**Extracted material**

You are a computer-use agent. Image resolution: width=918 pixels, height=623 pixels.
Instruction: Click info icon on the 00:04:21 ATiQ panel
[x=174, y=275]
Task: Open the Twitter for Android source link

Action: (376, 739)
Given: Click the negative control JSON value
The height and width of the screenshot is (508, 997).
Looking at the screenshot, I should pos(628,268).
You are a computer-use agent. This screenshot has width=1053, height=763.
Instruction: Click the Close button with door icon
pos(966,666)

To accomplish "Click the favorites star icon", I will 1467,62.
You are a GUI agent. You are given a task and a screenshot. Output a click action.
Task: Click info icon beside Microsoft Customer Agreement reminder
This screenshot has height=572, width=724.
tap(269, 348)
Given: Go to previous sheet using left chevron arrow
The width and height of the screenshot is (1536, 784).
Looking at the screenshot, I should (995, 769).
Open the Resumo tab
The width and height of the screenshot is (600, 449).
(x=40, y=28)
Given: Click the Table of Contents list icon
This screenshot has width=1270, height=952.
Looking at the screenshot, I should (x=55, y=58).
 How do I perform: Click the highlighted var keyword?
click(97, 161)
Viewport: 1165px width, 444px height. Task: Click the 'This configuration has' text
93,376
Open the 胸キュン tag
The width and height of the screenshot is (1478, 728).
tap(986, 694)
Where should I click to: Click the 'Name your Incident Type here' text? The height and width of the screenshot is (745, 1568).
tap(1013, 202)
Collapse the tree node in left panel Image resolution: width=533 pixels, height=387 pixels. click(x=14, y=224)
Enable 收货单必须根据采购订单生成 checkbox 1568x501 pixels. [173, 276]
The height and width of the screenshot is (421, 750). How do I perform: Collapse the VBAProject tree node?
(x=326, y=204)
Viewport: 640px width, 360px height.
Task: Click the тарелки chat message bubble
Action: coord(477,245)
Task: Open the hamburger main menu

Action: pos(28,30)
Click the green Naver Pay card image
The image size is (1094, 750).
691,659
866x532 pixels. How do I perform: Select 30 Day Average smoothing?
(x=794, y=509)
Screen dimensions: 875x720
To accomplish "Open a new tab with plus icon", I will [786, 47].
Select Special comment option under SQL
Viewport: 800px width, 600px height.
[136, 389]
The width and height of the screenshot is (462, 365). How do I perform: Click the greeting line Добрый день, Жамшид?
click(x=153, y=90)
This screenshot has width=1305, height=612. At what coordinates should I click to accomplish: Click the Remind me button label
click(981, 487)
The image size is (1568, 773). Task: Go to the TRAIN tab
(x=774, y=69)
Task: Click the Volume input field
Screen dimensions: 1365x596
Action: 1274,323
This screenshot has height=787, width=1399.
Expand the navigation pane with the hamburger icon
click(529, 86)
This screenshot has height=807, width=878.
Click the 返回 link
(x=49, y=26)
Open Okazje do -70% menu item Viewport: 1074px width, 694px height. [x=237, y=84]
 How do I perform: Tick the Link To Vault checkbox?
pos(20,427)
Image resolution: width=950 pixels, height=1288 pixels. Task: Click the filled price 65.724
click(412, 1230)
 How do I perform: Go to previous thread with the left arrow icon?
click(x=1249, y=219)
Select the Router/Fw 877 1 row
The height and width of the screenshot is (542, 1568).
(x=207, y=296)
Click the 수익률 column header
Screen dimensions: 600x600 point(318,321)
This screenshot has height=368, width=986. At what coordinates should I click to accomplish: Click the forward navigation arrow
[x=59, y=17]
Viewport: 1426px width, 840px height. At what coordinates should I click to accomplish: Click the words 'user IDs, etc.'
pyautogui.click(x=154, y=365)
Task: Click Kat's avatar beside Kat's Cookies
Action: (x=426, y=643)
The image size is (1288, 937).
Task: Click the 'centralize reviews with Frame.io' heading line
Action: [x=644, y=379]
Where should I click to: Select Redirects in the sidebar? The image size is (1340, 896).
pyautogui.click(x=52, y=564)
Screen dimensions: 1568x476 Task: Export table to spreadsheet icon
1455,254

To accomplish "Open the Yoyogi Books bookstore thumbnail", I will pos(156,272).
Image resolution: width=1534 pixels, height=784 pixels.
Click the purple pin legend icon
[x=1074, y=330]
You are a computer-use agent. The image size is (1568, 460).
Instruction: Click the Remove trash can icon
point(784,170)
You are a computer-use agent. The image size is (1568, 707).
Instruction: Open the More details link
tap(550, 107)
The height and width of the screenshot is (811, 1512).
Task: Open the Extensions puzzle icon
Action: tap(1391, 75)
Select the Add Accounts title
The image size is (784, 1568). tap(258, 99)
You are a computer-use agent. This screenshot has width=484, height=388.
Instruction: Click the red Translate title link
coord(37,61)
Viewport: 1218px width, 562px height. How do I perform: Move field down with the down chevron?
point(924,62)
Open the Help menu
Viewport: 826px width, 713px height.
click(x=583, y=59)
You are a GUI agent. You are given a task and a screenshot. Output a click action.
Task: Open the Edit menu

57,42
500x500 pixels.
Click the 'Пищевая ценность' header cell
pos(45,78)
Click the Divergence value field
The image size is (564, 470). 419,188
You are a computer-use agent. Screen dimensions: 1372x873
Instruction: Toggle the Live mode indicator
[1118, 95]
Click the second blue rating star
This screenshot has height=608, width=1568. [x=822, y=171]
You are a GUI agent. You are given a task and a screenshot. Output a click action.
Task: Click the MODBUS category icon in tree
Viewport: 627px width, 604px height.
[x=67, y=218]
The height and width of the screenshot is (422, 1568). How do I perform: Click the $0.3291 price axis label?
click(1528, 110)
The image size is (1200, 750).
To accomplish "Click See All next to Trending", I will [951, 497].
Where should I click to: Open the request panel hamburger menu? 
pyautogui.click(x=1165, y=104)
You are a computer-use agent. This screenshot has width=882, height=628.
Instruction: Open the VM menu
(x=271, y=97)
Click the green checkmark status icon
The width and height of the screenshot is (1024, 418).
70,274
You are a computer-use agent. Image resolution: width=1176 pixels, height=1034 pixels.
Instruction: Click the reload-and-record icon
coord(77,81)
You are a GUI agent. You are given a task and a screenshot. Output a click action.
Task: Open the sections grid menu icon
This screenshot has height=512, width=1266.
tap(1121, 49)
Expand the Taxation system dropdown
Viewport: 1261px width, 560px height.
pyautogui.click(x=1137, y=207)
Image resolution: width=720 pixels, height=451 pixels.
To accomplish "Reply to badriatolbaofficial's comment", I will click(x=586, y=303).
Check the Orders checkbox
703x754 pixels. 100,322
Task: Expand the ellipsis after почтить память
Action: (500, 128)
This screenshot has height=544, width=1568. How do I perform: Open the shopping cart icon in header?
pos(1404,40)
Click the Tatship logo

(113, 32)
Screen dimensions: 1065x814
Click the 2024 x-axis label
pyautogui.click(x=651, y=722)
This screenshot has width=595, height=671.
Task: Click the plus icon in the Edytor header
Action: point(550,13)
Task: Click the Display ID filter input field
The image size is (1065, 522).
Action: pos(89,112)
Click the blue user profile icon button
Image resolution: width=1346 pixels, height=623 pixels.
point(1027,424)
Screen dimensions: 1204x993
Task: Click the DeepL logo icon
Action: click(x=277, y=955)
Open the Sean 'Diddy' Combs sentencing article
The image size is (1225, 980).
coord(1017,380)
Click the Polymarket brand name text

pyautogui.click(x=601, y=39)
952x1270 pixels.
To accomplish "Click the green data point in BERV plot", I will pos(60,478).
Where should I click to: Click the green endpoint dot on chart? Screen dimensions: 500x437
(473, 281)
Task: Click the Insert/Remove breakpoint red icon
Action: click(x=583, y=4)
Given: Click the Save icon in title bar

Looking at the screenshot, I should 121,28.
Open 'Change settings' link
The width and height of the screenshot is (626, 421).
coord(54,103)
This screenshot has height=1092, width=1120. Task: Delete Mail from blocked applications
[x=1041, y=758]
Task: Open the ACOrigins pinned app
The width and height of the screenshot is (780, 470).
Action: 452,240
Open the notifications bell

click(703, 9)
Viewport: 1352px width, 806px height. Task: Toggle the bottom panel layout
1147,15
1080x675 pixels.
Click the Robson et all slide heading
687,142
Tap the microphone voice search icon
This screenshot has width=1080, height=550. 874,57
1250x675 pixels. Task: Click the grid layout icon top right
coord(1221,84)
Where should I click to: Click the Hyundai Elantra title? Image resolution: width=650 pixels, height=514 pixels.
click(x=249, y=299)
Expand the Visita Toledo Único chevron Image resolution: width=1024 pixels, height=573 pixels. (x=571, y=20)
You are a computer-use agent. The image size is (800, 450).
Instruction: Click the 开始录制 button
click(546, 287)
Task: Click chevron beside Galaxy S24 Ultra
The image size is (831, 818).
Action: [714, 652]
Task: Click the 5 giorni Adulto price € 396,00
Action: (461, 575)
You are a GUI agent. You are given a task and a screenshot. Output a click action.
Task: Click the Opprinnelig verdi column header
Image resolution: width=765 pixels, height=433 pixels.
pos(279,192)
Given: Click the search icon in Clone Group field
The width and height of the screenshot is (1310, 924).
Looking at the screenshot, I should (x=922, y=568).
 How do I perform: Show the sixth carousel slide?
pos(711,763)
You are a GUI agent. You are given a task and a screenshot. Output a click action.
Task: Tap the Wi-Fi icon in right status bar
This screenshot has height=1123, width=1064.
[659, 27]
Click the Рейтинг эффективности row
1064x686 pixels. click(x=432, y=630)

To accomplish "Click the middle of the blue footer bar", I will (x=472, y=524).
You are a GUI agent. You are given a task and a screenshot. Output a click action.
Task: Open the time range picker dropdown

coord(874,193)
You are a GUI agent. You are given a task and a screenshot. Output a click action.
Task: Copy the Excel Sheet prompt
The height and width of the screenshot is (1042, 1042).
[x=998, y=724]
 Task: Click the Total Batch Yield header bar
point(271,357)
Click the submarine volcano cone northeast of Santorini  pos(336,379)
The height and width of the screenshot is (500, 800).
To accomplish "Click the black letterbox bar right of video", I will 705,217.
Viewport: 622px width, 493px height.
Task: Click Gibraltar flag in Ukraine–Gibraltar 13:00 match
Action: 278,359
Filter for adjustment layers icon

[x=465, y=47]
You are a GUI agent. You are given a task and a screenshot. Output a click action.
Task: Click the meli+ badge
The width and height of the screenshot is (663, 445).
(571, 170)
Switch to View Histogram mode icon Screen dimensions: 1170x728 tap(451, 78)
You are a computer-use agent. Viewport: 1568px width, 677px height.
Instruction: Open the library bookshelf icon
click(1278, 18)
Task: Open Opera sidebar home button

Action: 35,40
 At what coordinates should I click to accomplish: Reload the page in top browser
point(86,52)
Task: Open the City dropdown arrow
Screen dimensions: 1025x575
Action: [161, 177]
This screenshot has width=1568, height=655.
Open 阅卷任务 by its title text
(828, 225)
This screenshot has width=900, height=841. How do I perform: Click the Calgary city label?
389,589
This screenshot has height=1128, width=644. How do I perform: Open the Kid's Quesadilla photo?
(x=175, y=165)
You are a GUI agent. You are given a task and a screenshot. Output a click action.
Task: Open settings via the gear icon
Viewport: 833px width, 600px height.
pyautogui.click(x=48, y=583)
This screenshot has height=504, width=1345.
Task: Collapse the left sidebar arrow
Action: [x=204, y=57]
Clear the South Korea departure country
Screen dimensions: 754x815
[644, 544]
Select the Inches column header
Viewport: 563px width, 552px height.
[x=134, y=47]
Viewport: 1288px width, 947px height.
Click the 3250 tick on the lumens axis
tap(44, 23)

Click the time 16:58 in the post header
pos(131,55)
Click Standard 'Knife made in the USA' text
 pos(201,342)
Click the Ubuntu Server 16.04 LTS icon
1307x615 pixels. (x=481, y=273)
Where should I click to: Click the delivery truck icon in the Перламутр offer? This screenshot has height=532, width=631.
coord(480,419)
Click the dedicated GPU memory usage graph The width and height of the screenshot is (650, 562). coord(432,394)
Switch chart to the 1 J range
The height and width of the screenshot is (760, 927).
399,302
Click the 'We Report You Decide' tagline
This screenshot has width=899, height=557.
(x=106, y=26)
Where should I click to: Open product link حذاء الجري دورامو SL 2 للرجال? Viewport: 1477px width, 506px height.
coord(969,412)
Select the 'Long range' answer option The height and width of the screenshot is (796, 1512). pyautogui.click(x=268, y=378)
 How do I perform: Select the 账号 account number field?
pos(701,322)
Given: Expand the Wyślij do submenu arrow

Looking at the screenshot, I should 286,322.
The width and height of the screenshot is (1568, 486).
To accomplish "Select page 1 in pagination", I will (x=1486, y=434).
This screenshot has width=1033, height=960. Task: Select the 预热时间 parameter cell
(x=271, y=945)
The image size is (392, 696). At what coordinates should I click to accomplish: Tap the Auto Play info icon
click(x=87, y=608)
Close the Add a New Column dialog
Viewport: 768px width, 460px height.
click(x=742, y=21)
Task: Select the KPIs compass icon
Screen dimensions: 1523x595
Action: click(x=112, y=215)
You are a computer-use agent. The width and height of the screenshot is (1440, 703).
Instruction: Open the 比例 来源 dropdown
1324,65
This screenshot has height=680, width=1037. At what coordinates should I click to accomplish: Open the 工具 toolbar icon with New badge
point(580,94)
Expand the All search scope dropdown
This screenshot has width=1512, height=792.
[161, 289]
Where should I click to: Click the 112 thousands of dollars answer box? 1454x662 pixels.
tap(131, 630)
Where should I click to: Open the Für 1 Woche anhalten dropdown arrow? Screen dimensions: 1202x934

**Instructions to follow**
From the first line of the listing above to the line with "Given: Click the negative control JSON value", please transcribe each line exactly, both ends included, and nothing beyond that.

**Expected answer**
You are a computer-use agent. Image resolution: width=918 pixels, height=623 pixels.
Instruction: Click info icon on the 00:04:21 ATiQ panel
[x=174, y=275]
Task: Open the Twitter for Android source link

Action: (376, 739)
Given: Click the negative control JSON value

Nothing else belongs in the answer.